Гендерная свора, озабоченная притеснениями «своего», тоже «чёт приуныла». Но не надолго. Матвеич — ветеран бракоразводных процессов и большой спец «по бабам». Да и как не быть! Прокашлялся и молвил важно: «Ты, это… Не бери в голову. Типа, не расстраивайся. Мои стервы — знаешь, как меня полоскали! И ничё! Только чище стал!» Жизнерадостно хохотнул и припечатал дольку 3:5.

Малыш кивнул и потянулся за сигаретами. Волосатые руки враз слаженно образовали композицию. «Твои беды — наши беды, твои сигареты — мы тоже думали покурить». И растащили полпачки, не морщась.

Из дверей третьего крыла, каверзным образом выстроенного дома. Будто пьяница горький в кубики играл. Выползла дородная тётенька и зычно крикнула: «Юрик. Ты за батоном сгонял? Так вышел — час назад. А батон-то где?» Непрокий слесарь выбрал тощие телеса из-за грубо сбитого настила и, вытянув кадыкастую шею, ответил любезно: «Мариш. Так я ща — быстренько. Одна нога здесь…» Дверь раздражённо бухнулась об косяк. Про «другую ногу» рассказывать было некому. 
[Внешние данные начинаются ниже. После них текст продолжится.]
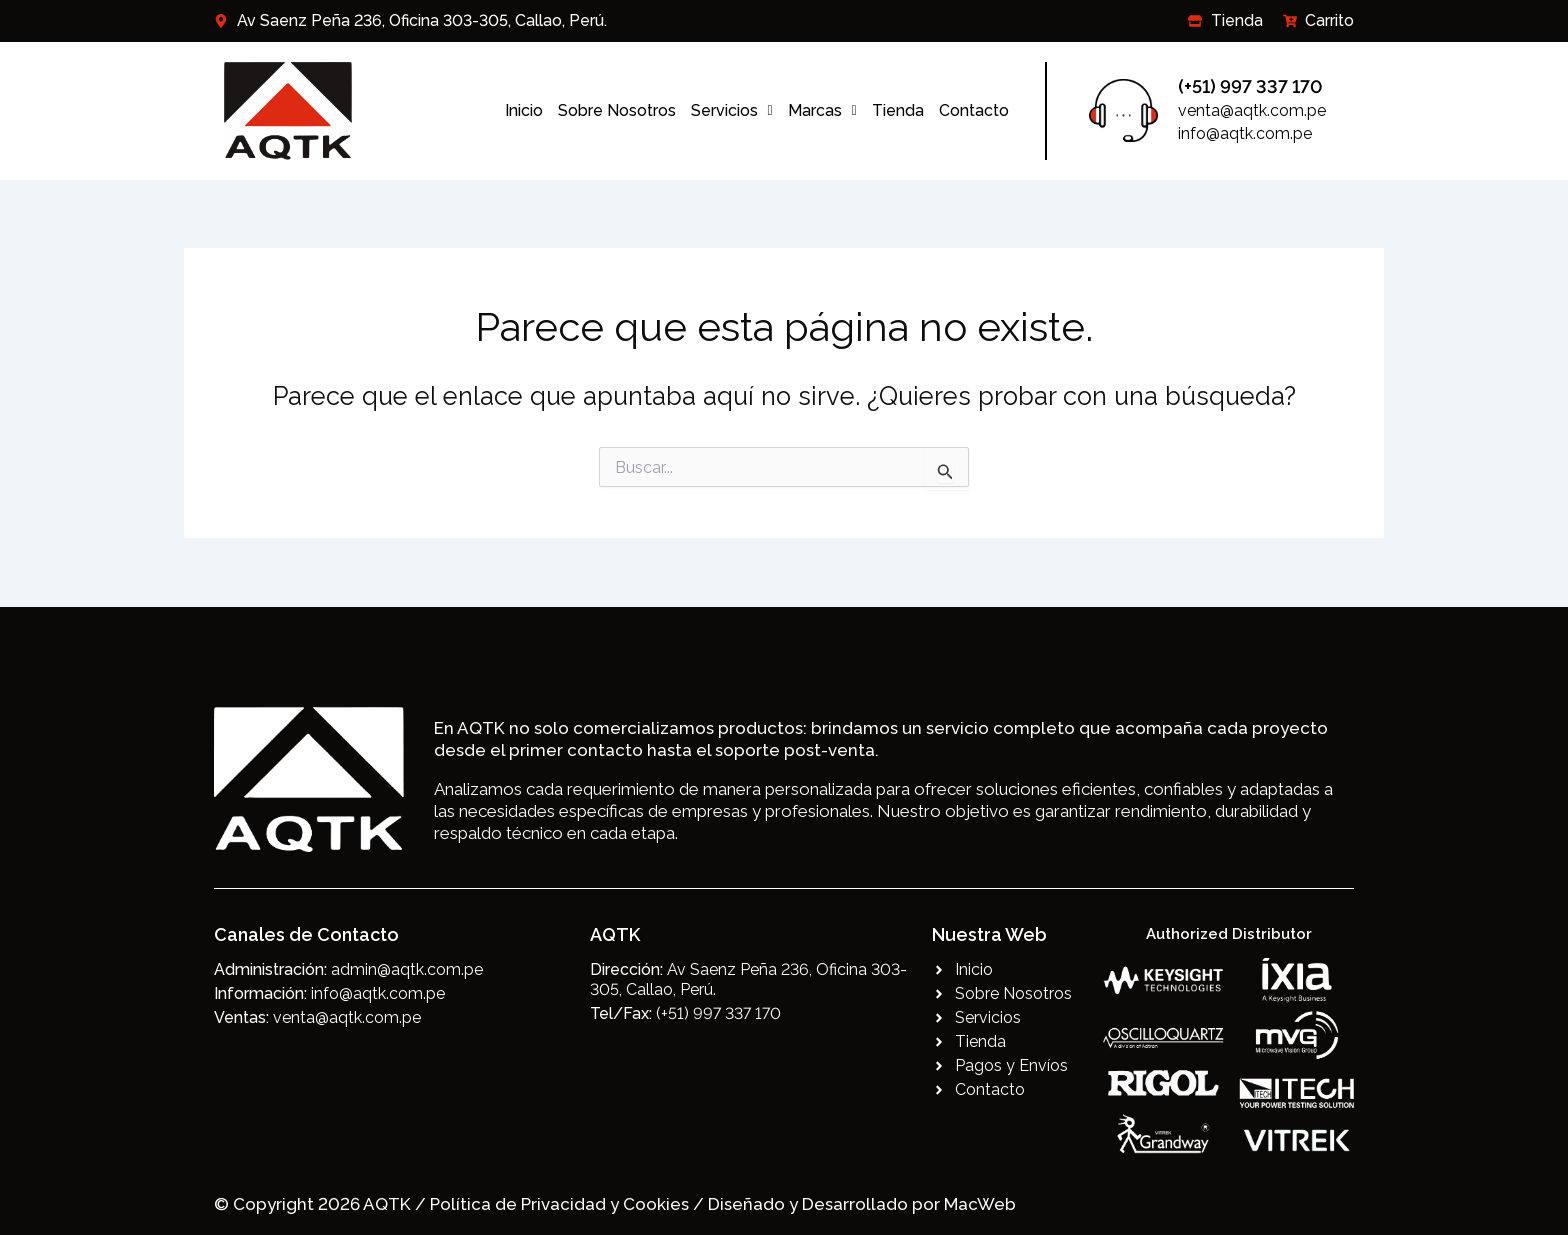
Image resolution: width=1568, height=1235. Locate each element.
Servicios (732, 110)
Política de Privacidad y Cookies (561, 1204)
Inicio (524, 110)
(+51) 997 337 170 (1250, 86)
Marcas (822, 110)
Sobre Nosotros (617, 110)
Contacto (974, 110)
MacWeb (980, 1204)
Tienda (898, 110)
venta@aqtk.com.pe (1252, 110)
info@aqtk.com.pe (1245, 133)
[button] (732, 111)
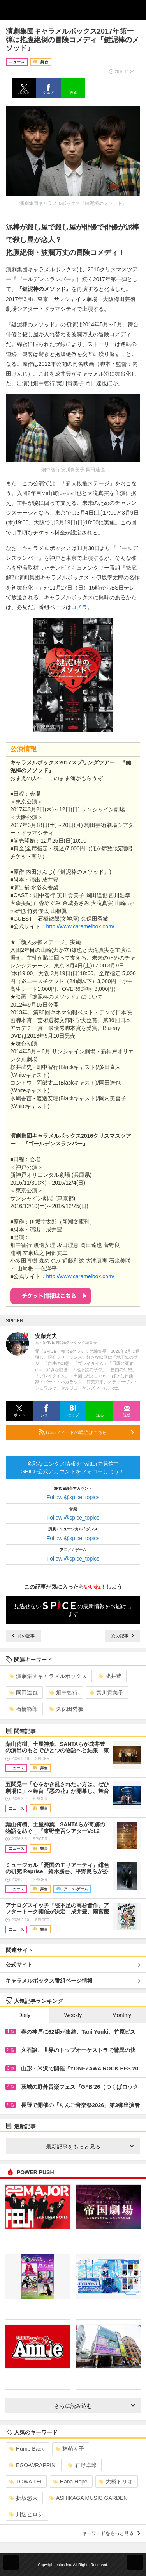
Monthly (121, 2015)
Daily (24, 2015)
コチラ (79, 607)
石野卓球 (82, 2465)
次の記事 (122, 1636)
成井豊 (110, 1676)
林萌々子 (70, 2449)
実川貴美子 (106, 1692)
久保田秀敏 (66, 1709)
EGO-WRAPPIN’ (32, 2465)
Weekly (73, 2015)
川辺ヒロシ (26, 2514)
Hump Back (26, 2449)
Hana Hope (70, 2481)
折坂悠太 (23, 2498)
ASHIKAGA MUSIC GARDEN (88, 2498)
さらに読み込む (94, 2406)
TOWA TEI (25, 2481)
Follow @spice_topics (73, 1497)
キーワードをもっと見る (111, 2533)
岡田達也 (23, 1692)
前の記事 (23, 1636)
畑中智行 (63, 1692)
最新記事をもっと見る (90, 2146)
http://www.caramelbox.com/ (80, 926)
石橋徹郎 (23, 1709)
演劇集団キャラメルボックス (48, 1676)
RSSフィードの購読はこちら (86, 1432)
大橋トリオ (116, 2481)
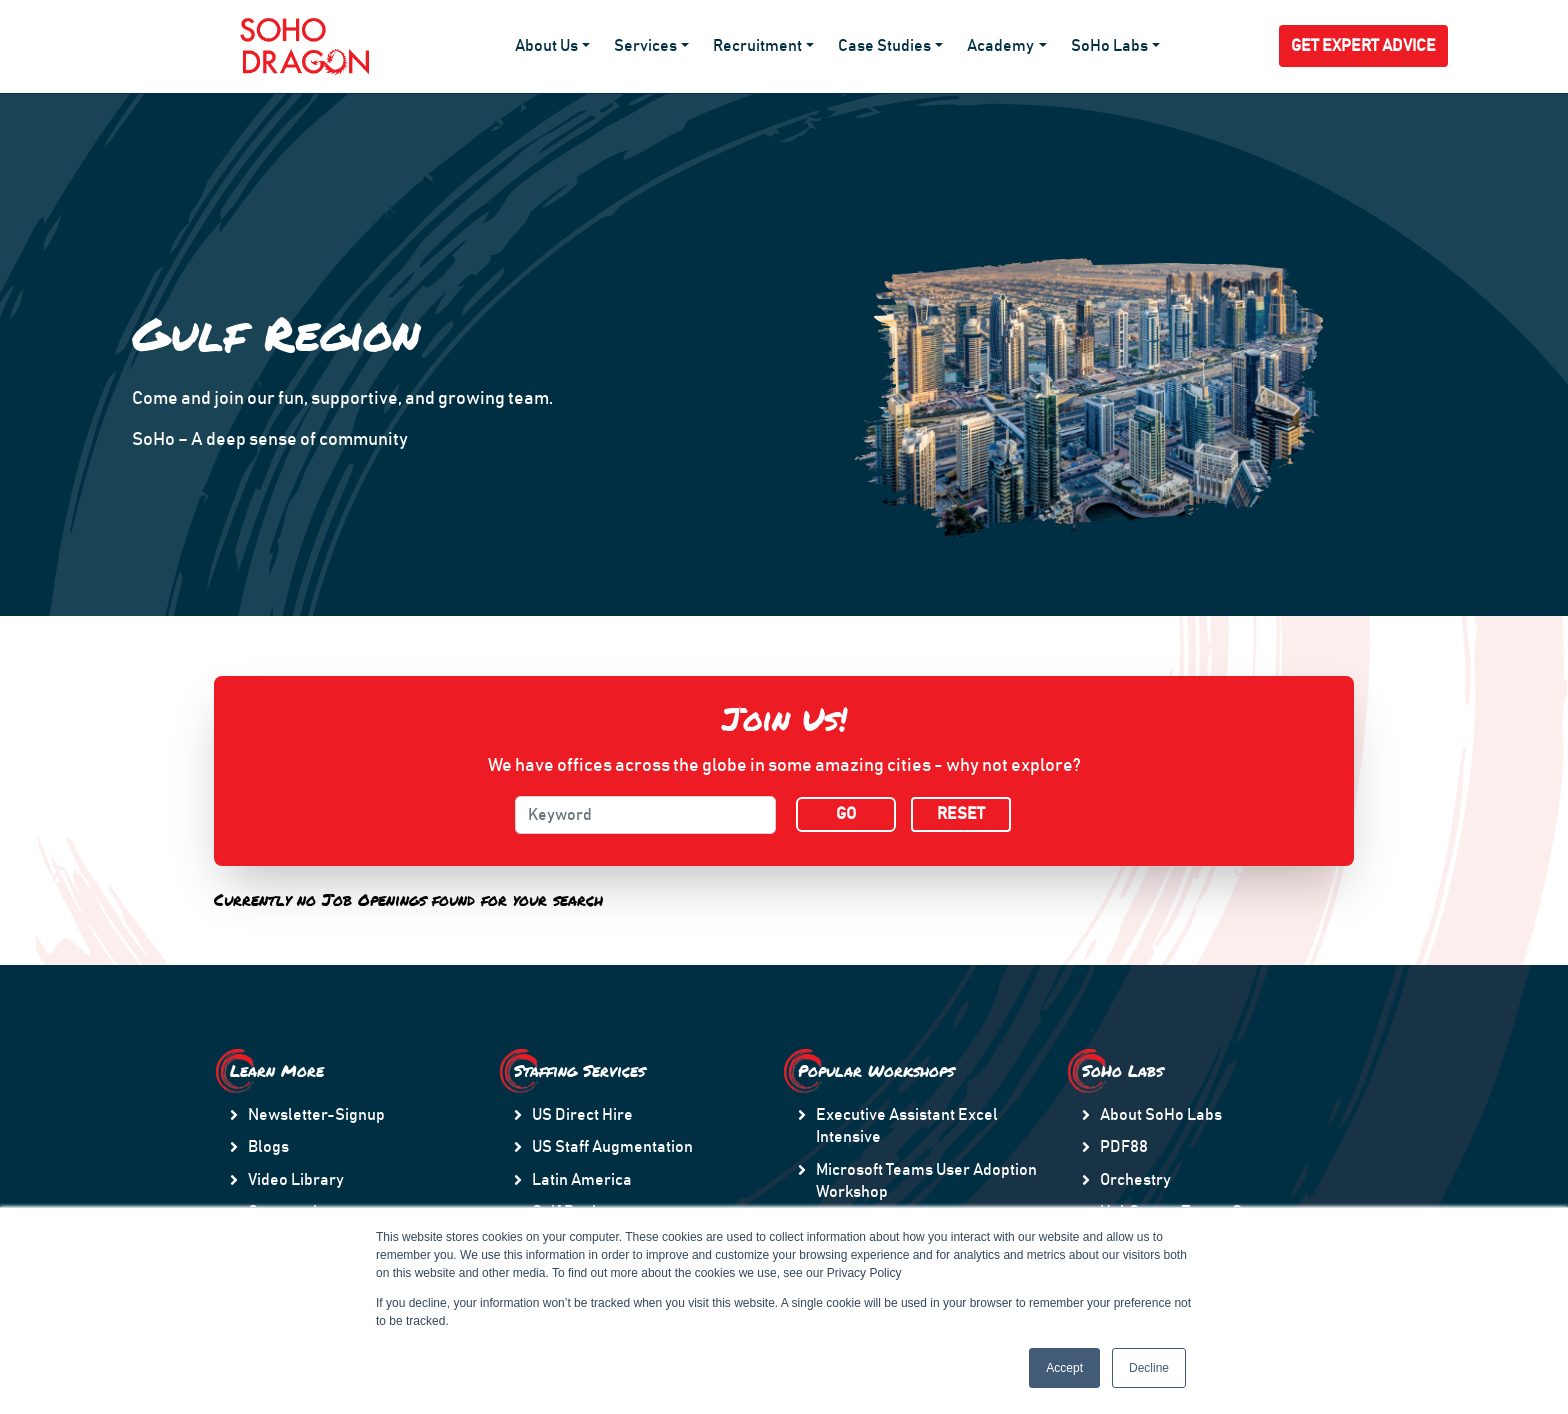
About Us (546, 46)
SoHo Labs (1109, 46)
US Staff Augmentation (612, 1147)
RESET (961, 814)
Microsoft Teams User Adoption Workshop (926, 1181)
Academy (1000, 46)
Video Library (296, 1180)
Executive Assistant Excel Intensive (907, 1126)
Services (645, 46)
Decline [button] (1149, 1368)
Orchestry (1135, 1180)
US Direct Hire (582, 1115)
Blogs (268, 1147)
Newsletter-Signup (316, 1115)
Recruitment (757, 46)
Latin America (582, 1180)
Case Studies (884, 46)
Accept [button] (1064, 1368)
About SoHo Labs (1161, 1115)
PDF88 (1124, 1147)
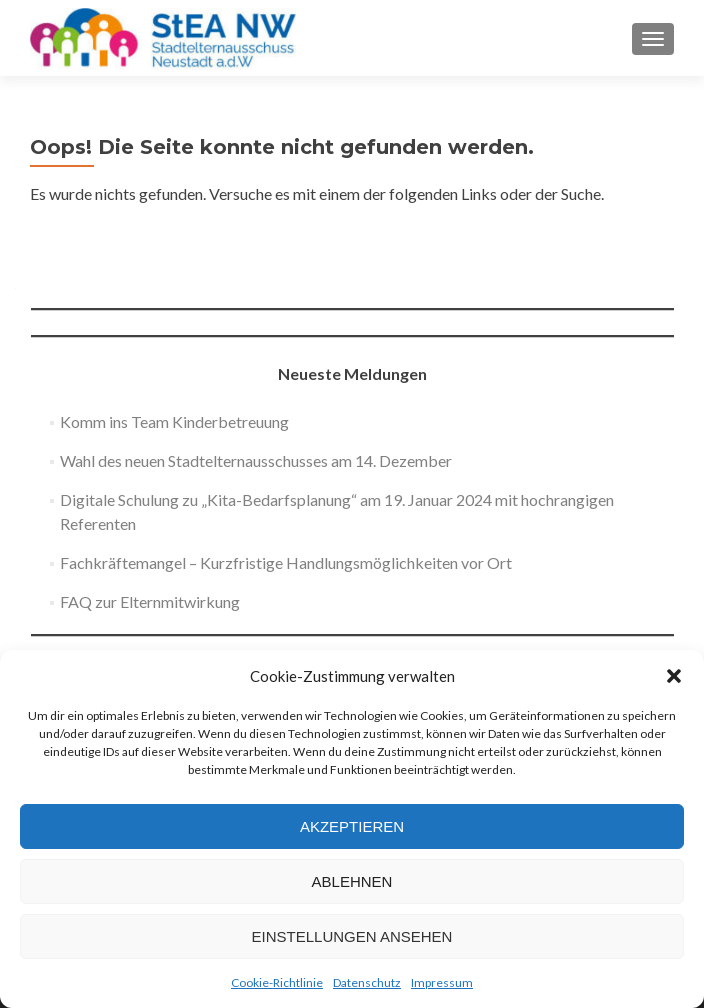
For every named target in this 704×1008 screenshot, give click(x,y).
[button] (674, 676)
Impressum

Пётр Степаныч потёр галстуком плешь и заметил: «Не уважает тебя, жёна твоя. Ишь как, хлобыстнула! Что только дом не развалился». И, участливо наклонясь к парии интимных замесов, посоветовал: «Ты с матушкой лучше не ругайся. Женщины приходят и уходят. А мать — одна. Родная кровь, как никак!.. А опыт у неё — двух мужей пережила. Третьего доедает! Во какой! Опыт! Ты держись её. Она плохого не измыслит». Сторож из соседнего магазина Сёма перебил сказителя: «Ну не скажи, Петя. Иная мать так заездит, что к любой бабе убежишь. Ту, хоть матюгами огладить можно. Ежели, заборзеет. А мать что… Стой и терпи…»

Митюша хмуро подтакнул: «Стою. И терплю». 

«Вот и молодец. Давай ещё покурим. За согласие войск!» — Степаныч пошмыгал деловито ладонями. Подхватил за фильтр папироску и выдвинул в длиннючую доминошную «телегу» 2:6. 

Местный красавчик Колян хитро подмигнул отщепенцу и поинтересовался: «А чё, молодуха? Симпотная? Как тебе с ней? Хочется и колется? Или, только хочется? И ни х*ра не колется?..» Мужички заржали раскатисто и довольно. Загоношили костяшками, дружно застучали по облезлым доскам стола. 

На балкон угловой квартирки выплыла мадам в цветастом платье. Оглядела дворовые просторы, вычленила наследника и позвала масляно: «Сынок. Иди кушать. Я такой борщ наворотила. Пальчики оближешь!» И, уходя в комнаты, добавила поучительно: «Ни одна лярва, тебе такого варить не будет. Ты уж, мне поверь! Я. Трижды. Такого не делала!»